1. Les approches du fonctionnement technique et de l’organisation du travail

1.1. Analyser le fonctionnement d’un système d’élevage du point de vue de

1.2.2. Deux approches de l’organisation du travail

Les zootechniciens des systèmes d’élevage ont deux façons de voir l’organisation du travail

qui mettent toutes les deux au centre de leurs analyses les modalités d’association «

tâches-travailleurs » (Dedieu et al., 2006). Le premier type d’approche est fondé sur la division

sociale et technique du travail. Le deuxième type d’approche analyse l’organisation du travail

comme une combinaison de trois entités ajustables, caractérisées de levier : la conduite, le

collectif de travail ou main-d’œuvre, les équipements. Les deux approches m’ont inspirée

pour les deux étapes.

1.2.2.1. Quantifier la durée du travail et caractériser la complexité des

modalités d’associations entre tâches et travailleurs

La première approche de l’organisation du travail s’intéresse surtout à l’organisation réalisée,

produite et non à l’organisation en tant que processus. Elle s’appuie sur une approche

gestionnaire de l’organisation du travail définie comme la division sociale et technique du

travail. Les méthodes Bilan Travail et Atelage (Madelrieux et Dedieu, 2008) s’inscrivent dans

cette façon de voir l’organisation du travail. L’organisation du travail est alors analysée à

partir du recensement des travailleurs, des tâches et des modalités de couplage entre les tâches

et les travailleurs sur une campagne. Dans ces méthodes, les choix de pratiques, également

appelés choix techniques, de l’éleveur sont considérés comme fixant le contenu du travail à

faire, c’est-à-dire générant les tâches dont il n’est ensuite retenu que les caractéristiques

temporelles. L’analyse de la combinaison des pratiques est centrée sur les modalités

techniques et vise à construire un calendrier des tâches, de la répartition des tâches entre les

travailleurs, des formes quotidiennes d’organisation. Ensuite avec la méthode Bilan Travail,

les durées de travail sont additionnées pour obtenir l’évolution de la durée du travail réalisée

par les différentes catégories de travailleur tout au long de l’année, et pour évaluer « le temps

disponible calculé de la cellule de base» qui correspond au temps restant une fois leurs

travaux sur le troupeau et les surfaces réalisés.
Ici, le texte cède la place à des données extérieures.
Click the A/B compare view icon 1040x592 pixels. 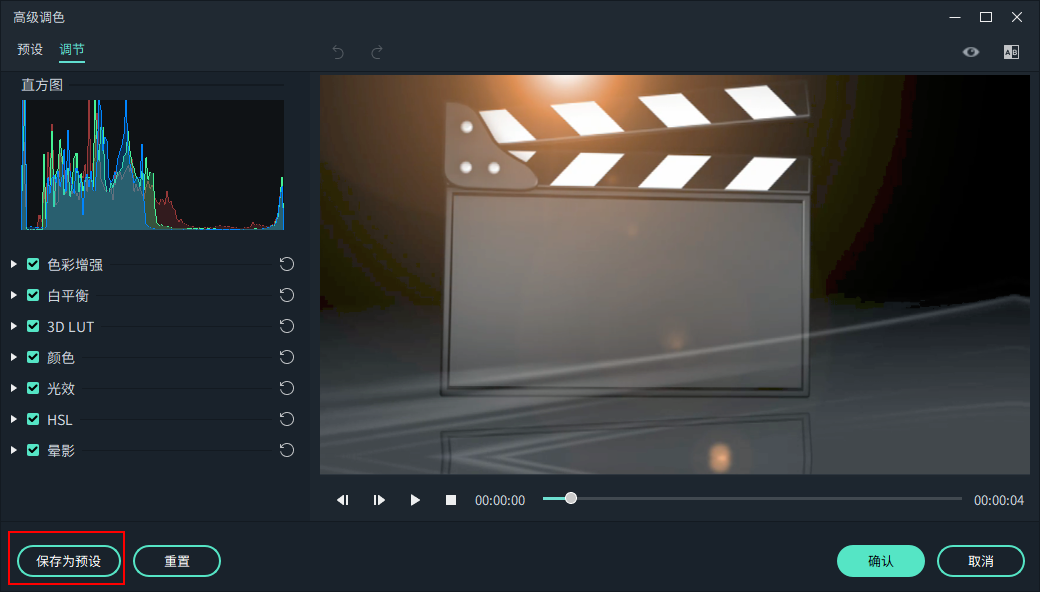click(x=1011, y=52)
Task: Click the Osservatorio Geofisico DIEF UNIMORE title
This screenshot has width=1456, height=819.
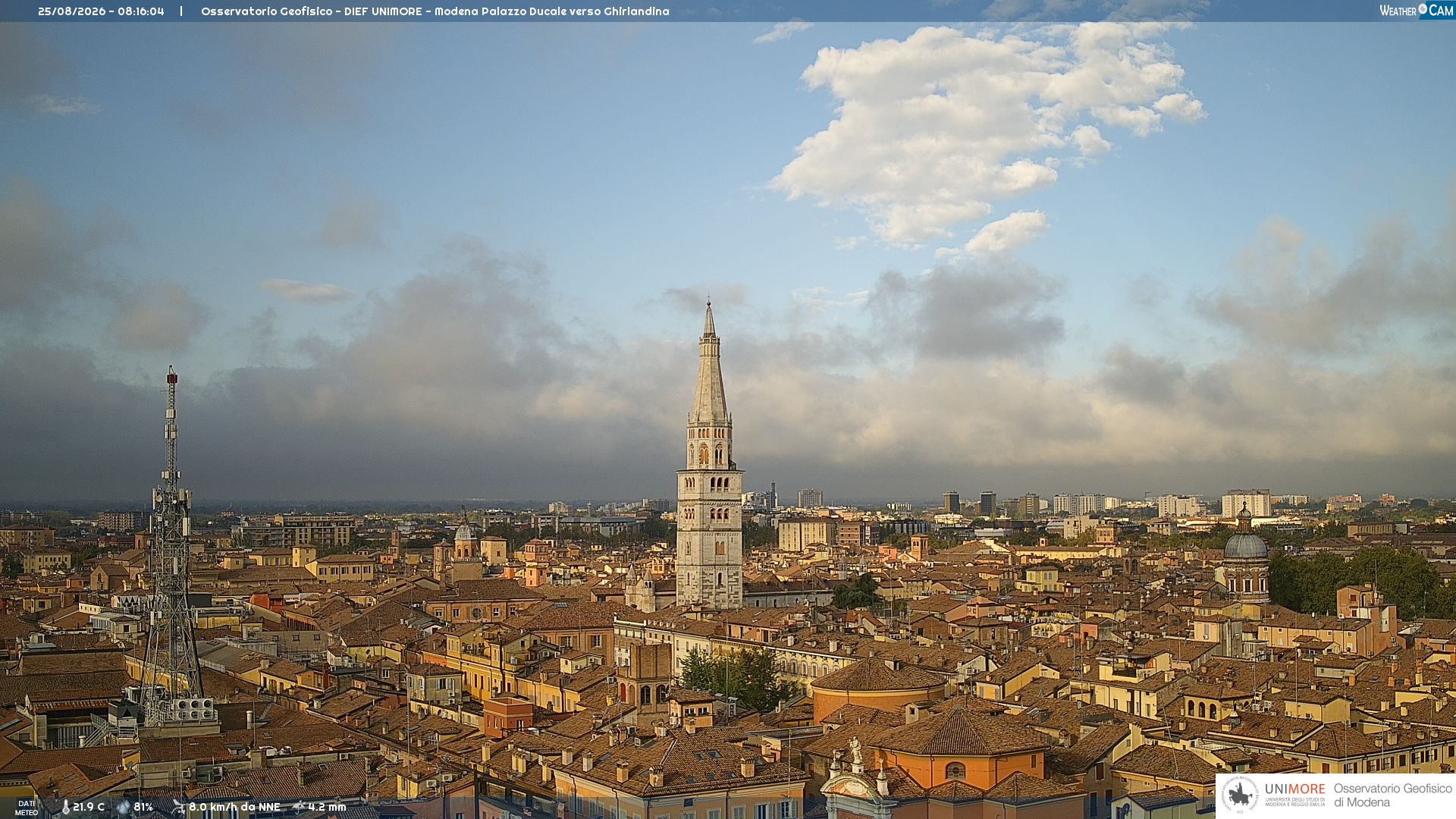Action: coord(435,11)
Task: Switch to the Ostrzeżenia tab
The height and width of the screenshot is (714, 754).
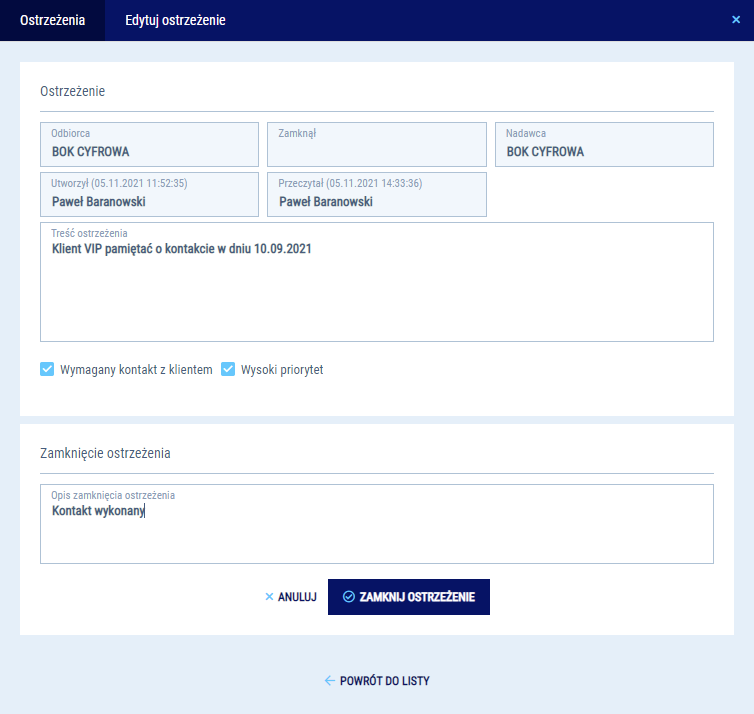Action: (x=52, y=20)
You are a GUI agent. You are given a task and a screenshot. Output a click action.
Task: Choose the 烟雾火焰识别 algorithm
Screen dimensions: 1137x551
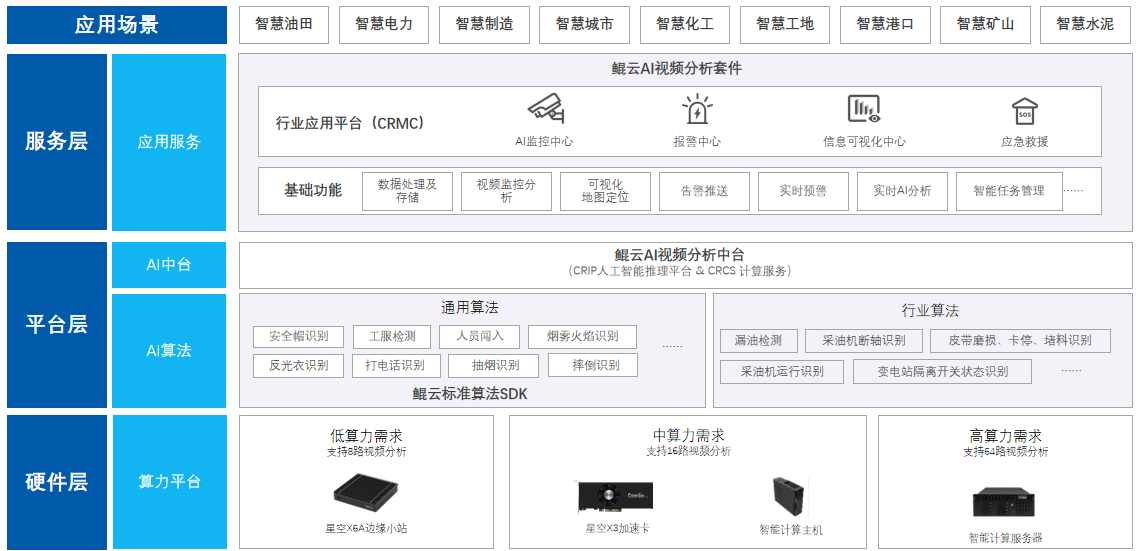582,337
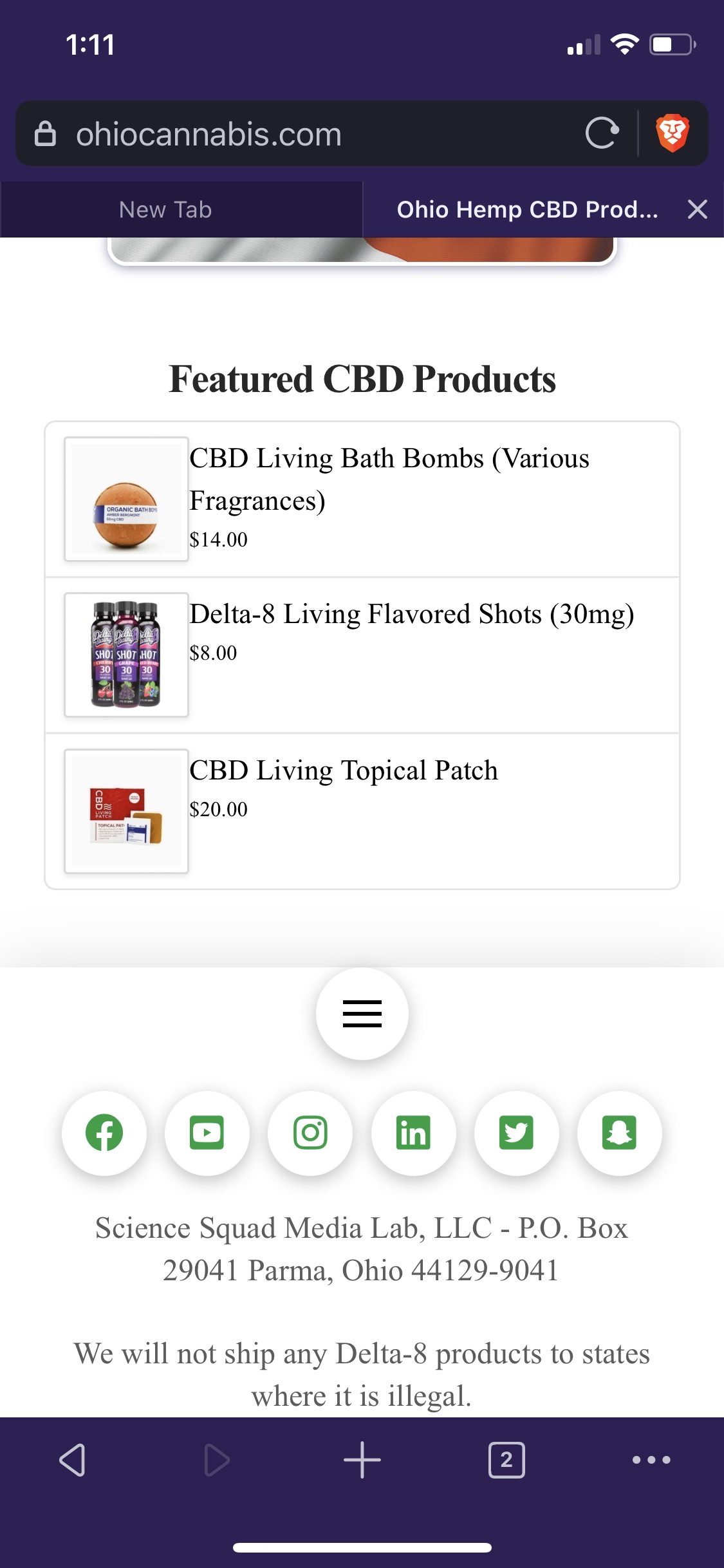
Task: Open the browser three-dot menu
Action: tap(651, 1460)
Avec le modèle Atelage, les analyses portent

sur le nombre de formes quotidiennes d’organisation et la caractérisation des alternances de

ces formes, ce qui permet d’identifier la relative stabilité dans les associations entre les tâches

et les travailleurs ou la complexité liée à la diversité de ces associations. Ces approches ne

s’intéressent plus à l’élaboration de la production. L’opportunité et l’efficacité des pratiques

ne sont plus analysées. Par exemple, le modèle Atelage ne retient in fine que les

caractéristiques temporelles des pratiques interprétées comme des tâches quotidiennes ou non

quotidiennes et laisse de côté la modalité technique des pratiques : le point de vue

« organisation du travail » l’emporte sur le point de vue « élaboration de la production ». En

ne représentant pas la modalité technique, il n’est plus possible de faire le lien aux objectifs

de production. Elles donnent à voir le résultat de l’agencement des tâches et des travailleurs

dans le temps : elles lissent les contraintes d’organisation de l’éleveur, les relations entre les

entités tâches et travailleurs et la façon dont l’ajustement est fait entre ces deux entités pour

aboutir à cette organisation. Autrement dit : est-ce que la tâche est adaptée en fonction de la

disponibilité des travailleurs ou est-ce que la mobilisation de travailleurs est adaptée en

fonction des tâches à faire ?

Ces approches qualifient l’organisation du travail indépendamment des objectifs ou

contraintes de l’éleveur en terme de production, revenu, durée du travail, répartition du travail

sur l’année ou articulation des activités. Ces approches partent du principe que les éleveurs

ont des attentes en matière de travail concernant la durée ou le rythme. Par rythme elles

entendent la répartition du travail dans le temps, à l’échelle de la semaine, de périodes

infrannuelles ou de l’année. Il y a une ambiguïté sur la place des attentes des éleveurs dans

ces analyses de l’organisation du travail. L’identification des attentes des éleveurs ne fait pas

partie de la méthode Bilan Travail et du modèle Atelage mais dans certaines études, elles sont

parfois identifiées. Quand ces attentes sont identifiées pour un éleveur, elles semblent

déduites de l’organisation du travail observée, selon la même méthodologie que pour le projet

de production qui est déduit de l’étude des pratiques concourant à l’élaboration de la

production, comme l’explique Dedieu (2008, p50): « les exploitants pilotent l’organisation du

travail au sens où celle-ci rend compte de leurs attentes en terme de qualité, rythme et

efficacité du travail et de la nécessité de composer avec les impératifs liés à leurs autres

activités ». Mais pour autant, après avoir décrit le nombre et la succession des formes

quotidiennes d’organisation, pour deux éleveurs, Madelrieux (2004, p155-156) interprète ces

résultats au regard d’attentes ou des contraintes des éleveurs qui ont été identifiées à partir

d’enquêtes auprès des éleveurs sur les faits de l’organisation et pas à partir des résultats du

modèle. Par exemple, elle écrit que chez l’éleveur JFG, « Entre eux, ils ont choisi de

travailler au maximum ensemble pour éviter les problèmes de la spécialisation », tandis que

« l’éleveur JCG privilégie l’autonomie dans le travail, car il ne veut compter que sur lui et

évite des formules de délégation, notamment si elles ont un coût (mises en pension) » (Ibid.,

p158-160). Or ce sont justement ces éléments non inclus dans ce que le modèle qualifie mais

qui servent à interpréter ce que le modèle qualifie, qui me semblent extrêmement structurants

de l’organisation du travail et donc pertinents pour comprendre la façon dont l’éleveur

aménage ses conditions de vie au travail.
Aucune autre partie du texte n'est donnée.